На пятнадцать комнат было двадцать печей. В детских — белые глянцевитые кафели с вытравленными по краям черными рисунками — схематические вороны, деревья, человечки. Такими же белыми блестящими кафелями были покрыты печи у отца в спальной, в бабушкиной комнате, в людских и в наших с Ниной комнатах. В передней и в гимнастической — голубые, матовые, во всю стену, тяжелые печи. Синяя печка в башенной, серо-зеленый, цвета морской воды, грандиозный, величиною с доменную печь, с деревянными колоннами по углам, камин в столовой. Впрочем, в столовой кроме камина были еще две печки — одна серо-зеленая и другая темно-красная, с длинной, уютнейшей лежанкой. В кабинете Анны Ильиничны — серая громада, грозившая провалить пол и обрушиться в детские. Наконец, зелено-голубой камин в отцовском кабинете и третья, темно-зеленая, в библиотеке. Зимою все эти печи съедали больше сажени дров ежедневно, но в мороз в комнатах было холодно, по утрам в умывальниках замерзала вода и лопались трубы водопровода.
Такие же огромные, как печи, были диваны — на диване в башенной иной раз укладывали спать четырех человек, в столовой — пятерых, в кабинете Анны Ильиничны — троих.
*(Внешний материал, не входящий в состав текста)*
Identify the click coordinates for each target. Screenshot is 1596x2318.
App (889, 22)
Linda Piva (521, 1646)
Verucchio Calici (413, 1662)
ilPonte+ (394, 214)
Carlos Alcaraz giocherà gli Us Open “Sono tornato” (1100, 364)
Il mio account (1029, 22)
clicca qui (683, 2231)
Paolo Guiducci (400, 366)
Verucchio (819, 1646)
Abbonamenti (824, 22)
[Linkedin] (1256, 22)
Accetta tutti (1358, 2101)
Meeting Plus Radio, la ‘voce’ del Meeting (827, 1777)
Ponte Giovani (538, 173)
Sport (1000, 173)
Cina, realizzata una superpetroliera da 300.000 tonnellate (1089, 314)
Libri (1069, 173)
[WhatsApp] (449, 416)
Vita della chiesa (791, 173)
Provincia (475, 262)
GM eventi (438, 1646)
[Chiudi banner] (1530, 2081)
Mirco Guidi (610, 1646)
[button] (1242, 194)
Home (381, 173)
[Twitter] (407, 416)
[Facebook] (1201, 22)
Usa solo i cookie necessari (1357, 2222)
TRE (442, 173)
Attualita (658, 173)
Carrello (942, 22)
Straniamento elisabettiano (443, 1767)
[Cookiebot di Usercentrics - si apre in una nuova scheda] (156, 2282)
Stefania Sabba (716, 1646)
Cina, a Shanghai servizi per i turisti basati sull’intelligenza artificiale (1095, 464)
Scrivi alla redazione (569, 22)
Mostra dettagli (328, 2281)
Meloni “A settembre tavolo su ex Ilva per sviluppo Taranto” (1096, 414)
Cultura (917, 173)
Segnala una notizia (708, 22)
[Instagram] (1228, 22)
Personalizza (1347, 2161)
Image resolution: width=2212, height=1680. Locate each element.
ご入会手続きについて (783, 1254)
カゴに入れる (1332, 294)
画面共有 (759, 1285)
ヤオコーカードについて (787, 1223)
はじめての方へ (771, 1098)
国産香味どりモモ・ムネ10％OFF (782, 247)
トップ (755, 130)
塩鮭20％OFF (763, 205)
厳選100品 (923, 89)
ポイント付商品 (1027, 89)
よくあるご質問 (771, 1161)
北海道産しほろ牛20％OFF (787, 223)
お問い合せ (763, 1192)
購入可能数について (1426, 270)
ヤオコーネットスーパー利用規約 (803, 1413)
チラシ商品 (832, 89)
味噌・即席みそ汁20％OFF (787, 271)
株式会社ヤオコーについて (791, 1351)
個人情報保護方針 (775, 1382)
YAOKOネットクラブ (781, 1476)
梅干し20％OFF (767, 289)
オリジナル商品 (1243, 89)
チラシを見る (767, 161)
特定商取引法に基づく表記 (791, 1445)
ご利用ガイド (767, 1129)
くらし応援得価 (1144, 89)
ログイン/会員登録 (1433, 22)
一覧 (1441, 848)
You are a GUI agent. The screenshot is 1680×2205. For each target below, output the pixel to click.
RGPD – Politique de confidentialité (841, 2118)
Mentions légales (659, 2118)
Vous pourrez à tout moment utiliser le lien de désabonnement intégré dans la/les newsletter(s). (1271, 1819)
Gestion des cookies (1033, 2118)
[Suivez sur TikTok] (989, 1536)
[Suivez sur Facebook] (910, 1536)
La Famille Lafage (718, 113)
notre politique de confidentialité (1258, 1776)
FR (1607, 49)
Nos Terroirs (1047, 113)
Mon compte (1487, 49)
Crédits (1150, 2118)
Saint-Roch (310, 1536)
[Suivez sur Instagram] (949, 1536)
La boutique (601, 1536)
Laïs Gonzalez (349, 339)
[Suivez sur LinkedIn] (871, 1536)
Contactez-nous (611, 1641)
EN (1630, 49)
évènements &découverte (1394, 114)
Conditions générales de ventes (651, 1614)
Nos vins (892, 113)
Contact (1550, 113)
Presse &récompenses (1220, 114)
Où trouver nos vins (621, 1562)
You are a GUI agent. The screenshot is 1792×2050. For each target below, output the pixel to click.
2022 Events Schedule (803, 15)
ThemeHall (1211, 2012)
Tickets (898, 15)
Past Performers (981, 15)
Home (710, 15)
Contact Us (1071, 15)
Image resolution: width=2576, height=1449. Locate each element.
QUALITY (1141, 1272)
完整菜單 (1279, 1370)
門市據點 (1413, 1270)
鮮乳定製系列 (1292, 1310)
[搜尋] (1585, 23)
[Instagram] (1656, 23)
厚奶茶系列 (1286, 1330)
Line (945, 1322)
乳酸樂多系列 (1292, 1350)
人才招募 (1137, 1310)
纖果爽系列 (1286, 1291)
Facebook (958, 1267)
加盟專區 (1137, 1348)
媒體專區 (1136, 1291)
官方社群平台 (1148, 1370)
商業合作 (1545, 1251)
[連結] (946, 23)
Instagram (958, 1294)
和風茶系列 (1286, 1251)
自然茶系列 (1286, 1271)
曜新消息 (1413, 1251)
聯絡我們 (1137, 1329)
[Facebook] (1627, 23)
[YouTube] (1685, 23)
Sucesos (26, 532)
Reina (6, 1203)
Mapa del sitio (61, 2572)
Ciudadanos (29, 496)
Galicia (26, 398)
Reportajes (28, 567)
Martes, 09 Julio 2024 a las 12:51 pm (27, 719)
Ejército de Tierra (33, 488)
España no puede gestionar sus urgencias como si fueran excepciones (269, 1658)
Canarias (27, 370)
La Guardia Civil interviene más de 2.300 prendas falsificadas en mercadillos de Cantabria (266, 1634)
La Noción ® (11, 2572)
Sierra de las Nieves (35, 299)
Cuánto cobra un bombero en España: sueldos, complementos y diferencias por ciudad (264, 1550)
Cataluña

Вообще диванов было много — в отцовском кабинете, в приемной, в библиотеке. Прекрасными были занавесы — темно-розовые, коричневые, зеленые, серые, занавесы висели повсюду, иногда они покрывали целые стены или надвое разделяли комнаты. Оранжевые занавески на окнах в столовой пришлось выписать из-за границы — в Петербурге не нашлось нужного оттенка. Все эти аршины, сажени, чуть не версты шерстяных и шелковых материй — все погибло еще до окончательного разрушения дома: часть съела моль, часть раскрали, часть превратилась в тряпки.
Мебель была сделана по заказу: резной дуб у отца в кабинете, кресла, каждое величиной с готический собор, их передвигали втроем, скамейки и столы, красное дерево в кабинете Анны Ильиничны, белая, сияющая мебель в детских, серые буфеты и кресла в столовой, — в других комнатах все было случайное и сборное.
Несмотря на то, что все в доме и сам дом производили впечатление величественности и тяжести, даже в 1912–1913 годах, в момент наивысшего расцвета нашей финляндской жизни, в углах уже таились призраки четвертого акта «Жизни человека». Правда, самый воздух дома был пропитан волей к творчеству — все попадавшие к нам начинали писать или рисовать. Так, наш слуга Андрей написал длиннейший роман в четырех частях, в котором рассказывалась трогательная история похищенного цыганами графского сына, а затем, разочаровавшись в писательстве, занялся живописью. У него открылся — на сороковом году жизни — незаурядный талант, и после того как он преодолел первые технические трудности, его картины стали хорошо продаваться. Пробовали писать все — не только мои дядья, Андрей и Павел, но и мои учителя, ненадолго попадавшие к нам. Один из них — Семичев — стал настоящим беллетристом. И все же, несмотря на творческий воздух, наперекор присутствию отца, не подчиняясь материальной тяжести вещей, непрерывно, каждую минуту, чувствовалось тревожное и странное ощущение непостоянства и зыбкости.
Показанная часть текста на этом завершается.